July 22, 2014:
Unfortunately, I've had to take the mp3 files down, or else pay a lot of money to set up a private server for them. So I chose to take them down. But I'll leave the page as is so you can see what it was, and the video of the final extended improvisation will remain. Thanks to all of you who listened to these in the past.
Some thoughts on the final extended improvisation concert:
It was a different mental game performing the last extended improvisation live. The distractions were different. Mental distractions that come up at home are usually a variety of chores, plans, really any kind of life stuff. With an audience present, those distractions were gone, which was very nice. But they were replaced with others. Namely, "am I connecting with the audience?", "do they get it?", "are they bored?" etc. It can be difficult to gauge those things playing solo. With a band one can get instant feedback from other bandmates with whom you are communicating. But even more difficult regarding this, was the fact that I couldn't stop. Perhaps the listeners didn't have a chance to digest what I was playing. And I was unable to introduce tunes or tell stories, which most jazz audiences get plenty of during a set. Also, without breaks between tunes, I was unable to get audience feedback, namely applause. So I was up there alone, with these thoughts flashing through my head. I wonder if other long form improvisers, such as Keith Jarrett or Cecil Taylor experience similar distractions during extended improvisations. Jarrett has made public some of the distractions that he deals with, but those have all been external as far as I know. Mine were mainly internal. I suppose just like anything I would get better at dealing with myself in that situation with more practice. Just do it. That's what I want to do, but that's easier said than done. I recently saw Pierre-Laurent Aimard performing his Liszt project in which he juxtaposes pieces by Liszt with more modern pieces which Liszt may have inspired. To make his concept more effective, Aimard asked for the audience to hold applause until the end of the concert. Could he have been having similar thoughts as me? My guess is that with his extensive experience in that situation, he probably better trusts himself and his audience. But maybe all this is unimportant. This project was meant as a self-study, rather than a performance based thing, anyway. We could debate the importance of audience connection, interaction, and feedback. Maybe a more mature musician would care less about the audience, or conversely care more. At this time in my life, I'm drawn to the latter. Nonetheless, performing the last extended improvisation live was a great privilege and I thank all who were there and all who allowed it to happen.
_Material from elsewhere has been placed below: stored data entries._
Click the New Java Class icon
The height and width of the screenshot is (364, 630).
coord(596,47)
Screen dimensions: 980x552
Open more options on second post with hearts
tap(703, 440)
Some thoughts about the extended improvisation project as a whole:
The personal growth I experienced during the weekly extended improvisation project is more difficult to pinpoint than that of the daily improvisation project. With the dailies, I experienced very tangible development in extended piano technique (playing the inside of the instrument), and opening of the ears. The extended improvisations taught much more internal lessons - lessons in the mind. It was challenging to deal with the clock. Timing was a problem inherent in the project to begin with. Ideally the music would have been free to be as short or long as it wants, but the timing element couldn't have been avoided. There were many times when I wanted to stop, but needed to keep going to fulfill the time requirement. This was particularly difficult when a logical ending arose with only a few minutes left in the hour. I kept going in those situations, but the musicality may have suffered. However, there were musical lessons learned in that very problem- how to keep going and stay on the idea longer than natural, or learning to allow a sudden change to happen.
More of a challenge was mental focus. My mind often wandered during these long improvisations, and all I could do was call it back. I think that the fact that I was improvising allowed the mind to wander more than if I had been reading notes, or performing a classical work for memory. The reason being that a mental lapse could easily destroy the latter, whereas an improvisation can survive that - a drifting of the mind might change and improvisation, or even bring it to a screeching halt, but anything can happen in an improvisation - it's all okay. I want to say that those moments may have hurt the music, but honestly, some of those unfocused moments sounded really great when listening back. Perhaps this is some sort of true music coming through subconsciously. Or perhaps the fact that my mind was occupied by something else got it out of the way of the music. I can take a lot away from that - there may be too much thought and not enough instinct in my improvising. However, I think that my ideal state of mind would be to be fully absorbed in the moment. Not distracted, not analyzing, but experiencing - the very state of mind that was my goal from the beginning. I will keep striving for this in all of my musical activities. My mind will wonder, and I will call it back.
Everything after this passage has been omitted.